# 2 segols + penultimate stress + weather



## MarX

שלומ!

I noticed that some words which are related to the weather have two segols and are stressed on the penultimate syllable.
Is there something to that or is it just pure coincidence?

Some examples:

שֶמֶש
שֶלֶג
גֶשֶם
עֶרֶב

And they are all masculine.


----------



## Flaminius

Hello,

If a word consists of two segols then it always have a penultimate accent in Hebrew.

Segolate nouns are derived from either 1a23 or 1i23 pattern (where 1-3 mean the three consonants comprising a root).  When the second and the third consonants in a root became unpronounceable without a vowel that follow the pattern, a segol, or /e/, was inserted between the two consonants.  The vowel between the first and the second consonants was also changed to /e/.  Just like the original pattern, the stress remained on the first vowel, thus creating a penultimate accent unlike most of the Hebrew vocabulary.  [It is believed that in the prehistory of Hebrew, all nouns had case endings.  They were possibly _-u-_, _-a-_, _-i-_ directly connected to the third consonant.  Since that would split nouns of the two patterns into two syllables, *ragl (foot) —> *rag.lu, no supporting vowel needed to be inserted.]

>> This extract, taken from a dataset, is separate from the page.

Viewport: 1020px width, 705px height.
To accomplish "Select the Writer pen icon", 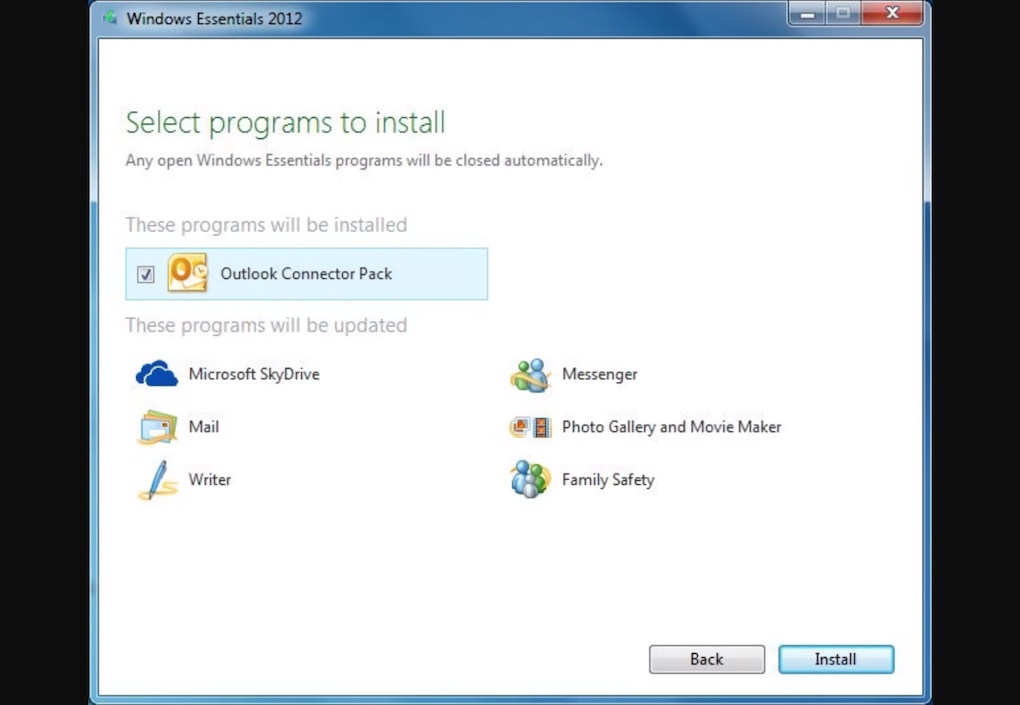I will click(x=156, y=480).
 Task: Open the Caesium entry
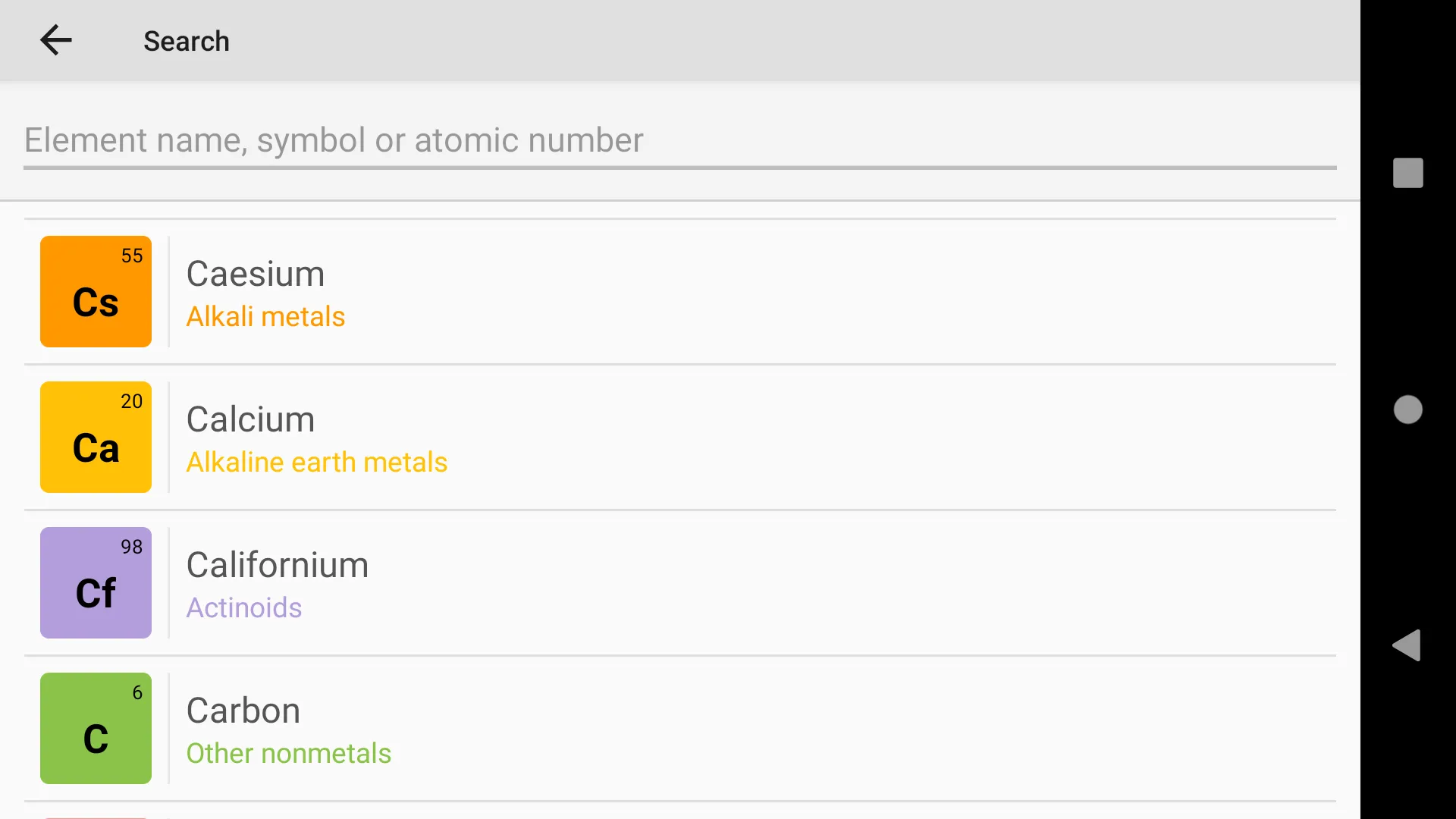256,272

I am not directly answering your question but I think I could at least push the enquiry a few steps back to the cause.  These nouns you have listed above have two segols and a penultimate accent because they belong to 1a23 and 1i23 patterns.   Looking other nouns derived from the patterns would determine whether they are coincidence or not.


----------



## MarX

Very informative post, Flaminius!
Thank you!

That they have something to do with weather/season/time is just a coincidence?


----------



## Nunty

Just one other little note: שמש is feminine.


----------



## Tamar

> Just one other little note: שמש is feminine


Actually, שמש is both feminine and masculine, but in spoken language we treat it as feminine.


----------



## MarX

Tamar said:


> Actually, שמש is both feminine and masculine, but in spoken language we treat it as feminine.

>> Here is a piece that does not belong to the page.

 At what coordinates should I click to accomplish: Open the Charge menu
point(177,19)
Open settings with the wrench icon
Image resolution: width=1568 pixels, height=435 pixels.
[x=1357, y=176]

My dictionary also says that. But now I know that feminine is preferred in the spoken language. 

Toda!


----------



## Nunty

Tamar said:


> Actually, שמש is both feminine and masculine, but in spoken language we treat it as feminine.



You are right, of course, Tamar. I should have specified.


----------



## amikama

MarX said:


> That they have something to do with weather/season/time is just a coincidence?


Just a coincidence, I guess. I'd be surprise if it was _not_ a coincidence  


By the way, segol+segol is not the only _mishqal_ of penultimate-stressed words - there are also tsere+segol (סֵפֶר) and holam haser+segol (בֹּשֶׂם).


----------



## MarX

amikama said:


> By the way, segol+segol is not the only _mishqal_ of penultimate-stressed words - there are also tsere+segol (סֵפֶר) and holam haser+segol (בֹּשֶׂם).


Toda raba!!


----------